[Rows on where targets appear]
--- BEGIN ---
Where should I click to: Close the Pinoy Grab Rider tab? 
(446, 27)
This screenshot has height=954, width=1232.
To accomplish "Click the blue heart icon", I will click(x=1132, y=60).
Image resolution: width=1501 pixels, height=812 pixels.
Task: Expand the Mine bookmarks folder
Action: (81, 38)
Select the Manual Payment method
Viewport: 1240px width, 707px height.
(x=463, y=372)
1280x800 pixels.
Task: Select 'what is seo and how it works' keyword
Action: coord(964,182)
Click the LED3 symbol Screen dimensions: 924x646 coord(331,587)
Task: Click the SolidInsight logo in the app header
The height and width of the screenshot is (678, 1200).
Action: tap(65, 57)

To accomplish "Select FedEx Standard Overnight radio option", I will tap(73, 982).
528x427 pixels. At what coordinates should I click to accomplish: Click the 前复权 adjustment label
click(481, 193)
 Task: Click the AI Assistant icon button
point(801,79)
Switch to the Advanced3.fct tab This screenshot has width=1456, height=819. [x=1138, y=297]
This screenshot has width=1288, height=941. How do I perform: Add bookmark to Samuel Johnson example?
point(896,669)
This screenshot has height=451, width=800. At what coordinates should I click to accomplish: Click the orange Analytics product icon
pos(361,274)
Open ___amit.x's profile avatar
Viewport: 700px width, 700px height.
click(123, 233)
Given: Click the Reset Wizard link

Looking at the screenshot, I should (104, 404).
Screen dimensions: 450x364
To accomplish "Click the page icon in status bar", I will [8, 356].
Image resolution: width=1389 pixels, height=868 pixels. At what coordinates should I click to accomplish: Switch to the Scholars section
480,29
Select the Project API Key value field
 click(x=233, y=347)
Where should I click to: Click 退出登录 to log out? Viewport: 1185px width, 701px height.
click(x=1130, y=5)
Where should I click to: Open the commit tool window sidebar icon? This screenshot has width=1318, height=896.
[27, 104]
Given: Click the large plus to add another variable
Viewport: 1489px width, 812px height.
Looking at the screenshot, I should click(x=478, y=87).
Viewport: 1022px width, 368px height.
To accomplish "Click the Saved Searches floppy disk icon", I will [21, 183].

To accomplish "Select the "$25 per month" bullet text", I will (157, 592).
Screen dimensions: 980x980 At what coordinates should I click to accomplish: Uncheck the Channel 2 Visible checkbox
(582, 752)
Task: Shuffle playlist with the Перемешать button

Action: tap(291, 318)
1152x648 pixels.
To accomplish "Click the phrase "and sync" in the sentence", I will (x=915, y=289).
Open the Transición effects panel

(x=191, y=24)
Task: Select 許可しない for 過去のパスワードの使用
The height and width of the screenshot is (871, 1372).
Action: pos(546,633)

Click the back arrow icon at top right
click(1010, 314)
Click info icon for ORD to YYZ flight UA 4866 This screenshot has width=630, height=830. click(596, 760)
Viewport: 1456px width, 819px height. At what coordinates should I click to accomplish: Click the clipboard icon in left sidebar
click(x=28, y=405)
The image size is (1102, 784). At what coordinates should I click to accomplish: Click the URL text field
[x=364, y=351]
--- END ---
Task to carry out -
Rewrite the records above, switching every "Screen dimensions" to "Screen size" and leaving everything else unchanged.

Output for this task -
Where should I click to: Close the Pinoy Grab Rider tab? 
(446, 27)
This screenshot has height=954, width=1232.
To accomplish "Click the blue heart icon", I will click(x=1132, y=60).
Image resolution: width=1501 pixels, height=812 pixels.
Task: Expand the Mine bookmarks folder
Action: (81, 38)
Select the Manual Payment method
Viewport: 1240px width, 707px height.
(x=463, y=372)
1280x800 pixels.
Task: Select 'what is seo and how it works' keyword
Action: coord(964,182)
Click the LED3 symbol Screen size: 924x646 coord(331,587)
Task: Click the SolidInsight logo in the app header
The height and width of the screenshot is (678, 1200).
Action: tap(65, 57)

To accomplish "Select FedEx Standard Overnight radio option", I will tap(73, 982).
528x427 pixels. At what coordinates should I click to accomplish: Click the 前复权 adjustment label
click(481, 193)
 Task: Click the AI Assistant icon button
point(801,79)
Switch to the Advanced3.fct tab This screenshot has width=1456, height=819. [x=1138, y=297]
This screenshot has width=1288, height=941. How do I perform: Add bookmark to Samuel Johnson example?
point(896,669)
This screenshot has height=451, width=800. At what coordinates should I click to accomplish: Click the orange Analytics product icon
pos(361,274)
Open ___amit.x's profile avatar
Viewport: 700px width, 700px height.
click(123, 233)
Given: Click the Reset Wizard link

Looking at the screenshot, I should (104, 404).
Screen size: 450x364
To accomplish "Click the page icon in status bar", I will [8, 356].
Image resolution: width=1389 pixels, height=868 pixels. At what coordinates should I click to accomplish: Switch to the Scholars section
480,29
Select the Project API Key value field
 click(x=233, y=347)
Where should I click to: Click 退出登录 to log out? Viewport: 1185px width, 701px height.
click(x=1130, y=5)
Where should I click to: Open the commit tool window sidebar icon? This screenshot has width=1318, height=896.
[27, 104]
Given: Click the large plus to add another variable
Viewport: 1489px width, 812px height.
Looking at the screenshot, I should click(x=478, y=87).
Viewport: 1022px width, 368px height.
To accomplish "Click the Saved Searches floppy disk icon", I will [21, 183].

To accomplish "Select the "$25 per month" bullet text", I will (157, 592).
Screen size: 980x980 At what coordinates should I click to accomplish: Uncheck the Channel 2 Visible checkbox
(582, 752)
Task: Shuffle playlist with the Перемешать button

Action: tap(291, 318)
1152x648 pixels.
To accomplish "Click the phrase "and sync" in the sentence", I will (x=915, y=289).
Open the Transición effects panel

(x=191, y=24)
Task: Select 許可しない for 過去のパスワードの使用
The height and width of the screenshot is (871, 1372).
Action: pos(546,633)

Click the back arrow icon at top right
click(1010, 314)
Click info icon for ORD to YYZ flight UA 4866 This screenshot has width=630, height=830. click(596, 760)
Viewport: 1456px width, 819px height. At what coordinates should I click to accomplish: Click the clipboard icon in left sidebar
click(x=28, y=405)
The image size is (1102, 784). At what coordinates should I click to accomplish: Click the URL text field
[x=364, y=351]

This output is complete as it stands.